Freiheit und Verantwortung

Verantwortung ist auch nach Frankl etwas dem Menschen zutiefst wesentliche. Zugleich wirkt es aus zwei Richtungen auf den Menschen ein: Es ist dasjenige, wozu man gezogen wird, und – dem man sich entzieht. Gezogen aufgrund der menschlichen Essenz, entzogen aufgrund des Schreckens der darin enthalten ist: die Tatsache, dass wir selbst Verantwortung für unsere Entscheidungen tragen (müssen), schließt mit ein, dass wir auch verantwortlich für deren Konsequenzen sind. Jeder Augenblick, über dessen Ausgang ich entscheide, birgt unzählige Möglichkeiten. Eine davon kann ich verwirklichen, die restlichen verwirken. Mit jeder Entscheidung für etwas, entscheide ich mich automatisch gegen den Rest. Alle anderen Möglichkeiten werden nie sein, während allein die Möglichkeit, die ich wähle, zur Wirklichkeit wird.

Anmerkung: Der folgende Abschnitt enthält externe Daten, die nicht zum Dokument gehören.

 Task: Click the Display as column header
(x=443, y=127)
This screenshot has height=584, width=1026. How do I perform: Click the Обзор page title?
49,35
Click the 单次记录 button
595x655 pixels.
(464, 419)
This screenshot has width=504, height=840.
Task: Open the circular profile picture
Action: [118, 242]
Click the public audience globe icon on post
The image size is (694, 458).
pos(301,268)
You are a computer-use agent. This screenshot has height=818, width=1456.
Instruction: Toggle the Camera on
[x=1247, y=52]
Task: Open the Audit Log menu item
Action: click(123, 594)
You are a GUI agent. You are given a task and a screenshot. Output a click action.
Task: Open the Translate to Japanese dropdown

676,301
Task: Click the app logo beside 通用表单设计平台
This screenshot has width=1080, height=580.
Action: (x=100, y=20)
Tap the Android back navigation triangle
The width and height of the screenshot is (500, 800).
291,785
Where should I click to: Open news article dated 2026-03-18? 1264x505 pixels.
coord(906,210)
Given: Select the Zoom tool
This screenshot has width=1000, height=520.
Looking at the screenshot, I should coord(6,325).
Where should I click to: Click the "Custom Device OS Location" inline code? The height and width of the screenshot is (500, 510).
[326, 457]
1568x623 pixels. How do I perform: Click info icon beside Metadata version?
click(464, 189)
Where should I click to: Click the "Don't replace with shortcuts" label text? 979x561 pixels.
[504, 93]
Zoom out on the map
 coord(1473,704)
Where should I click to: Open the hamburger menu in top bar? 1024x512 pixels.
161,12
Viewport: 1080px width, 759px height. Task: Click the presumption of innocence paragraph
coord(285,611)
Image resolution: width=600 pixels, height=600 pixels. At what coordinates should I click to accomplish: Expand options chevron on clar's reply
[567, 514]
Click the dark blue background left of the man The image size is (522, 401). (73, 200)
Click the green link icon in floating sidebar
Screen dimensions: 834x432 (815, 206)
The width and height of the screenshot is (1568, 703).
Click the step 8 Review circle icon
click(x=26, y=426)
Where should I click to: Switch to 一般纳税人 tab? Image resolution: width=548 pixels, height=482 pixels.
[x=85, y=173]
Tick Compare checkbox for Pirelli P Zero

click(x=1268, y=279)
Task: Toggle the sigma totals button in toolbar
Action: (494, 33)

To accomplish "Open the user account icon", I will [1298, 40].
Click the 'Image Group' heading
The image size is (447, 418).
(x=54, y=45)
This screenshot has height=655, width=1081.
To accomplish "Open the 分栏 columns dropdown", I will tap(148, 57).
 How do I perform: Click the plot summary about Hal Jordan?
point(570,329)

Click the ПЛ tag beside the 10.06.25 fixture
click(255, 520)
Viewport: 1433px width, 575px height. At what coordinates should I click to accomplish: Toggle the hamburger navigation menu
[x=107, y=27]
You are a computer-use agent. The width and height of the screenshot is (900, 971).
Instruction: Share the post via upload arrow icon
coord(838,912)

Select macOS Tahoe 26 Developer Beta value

Und eben darin zeigt sich die Last der Freiheit. Die aber gleichzeitig auch eine ungeheure Macht in sich trägt: Denn unsere Entscheidungen gestalten unsere Zukunft und die unseres Umfelds maßgeblich mit. Was ich durch meine Entscheidung verwirkliche – so Frankl – rette ich in die Wirklichkeit hinein und bewahre es so vor der Vergänglichkeit.